Dr. Michael Pfeiffer, Chief Medical Examiner, told the Senate Appropriations Subcommittee on Public Safety and Judiciary that the Office of the Chief Medical Examiner has reached full accreditation from the National Association of Medical Examiners after expanding staff from five forensic pathologists a decade ago to 18 today, and that the office is seeking $4.5 million in recurring state funding to maintain operations.
The request covers professional staff pay (physicians, anthropologists and toxicologists) and roughly $1 million in operational expenses. Pfeiffer and his operations director, Timothy Dwyer, said improvements include faster forensic testing and cremation-permit processing; Dwyer said 99 percent of toxicology cases are completed within 90 days and funeral-home permits are being returned in about six hours instead of days. "With a flat budget, we're gonna run out of money in August," Pfeiffer said, adding later, "that would be a catastrophic collapse of the agency" if additional appropriations are not provided.

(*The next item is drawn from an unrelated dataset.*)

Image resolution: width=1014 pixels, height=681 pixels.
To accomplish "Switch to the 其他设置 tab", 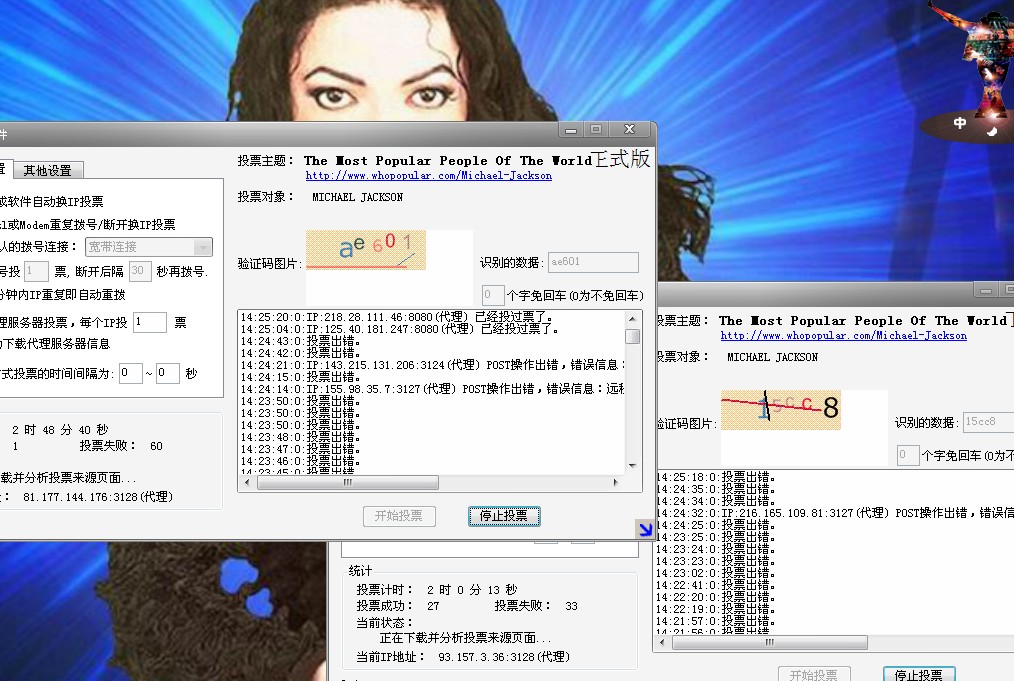I will coord(48,170).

Why it matters: The medical examiner's office performs legally required death investigations and issues cremation permits; the agency said fuller staffing and faster turnaround reduce costs to other agencies and speed family access to final arrangements. The office also cited one-time equipment needs and the need for more toxicology lab space; its cash reserves fell from roughly $10 million to about $2.5 million over recent years.
Details and context: The department reported that its expanded in-state forensic staffing cut the workload per physician and increased capacity for rural coverage across the state's 77 counties. The office said a new approach to skeletal identifications reduced reliance on external genetic testing and saved partner agencies about $23,000 in at least one case. The presentation also noted rising supply and transport costs and identified replacement cycles for expensive diagnostic equipment.
What officials asked and what they said in response: The offices request of $4.5 million recurring includes salary adjustments to keep pay competitive with neighboring states and service-area travel and transportation costs. When asked how soon the agency would exhaust funds without an appropriation, Pfeiffer said the agency would likely run out within "4 to 6 weeks after the new fiscal year starts" and that staff layoffs would be unavoidable absent funding. Committee members said they would consider the request in the full appropriations process.
Next steps: The subcommittee will weigh the medical examiners request as it compiles recommendations for the full appropriations committee. No formal vote was recorded during the hearing.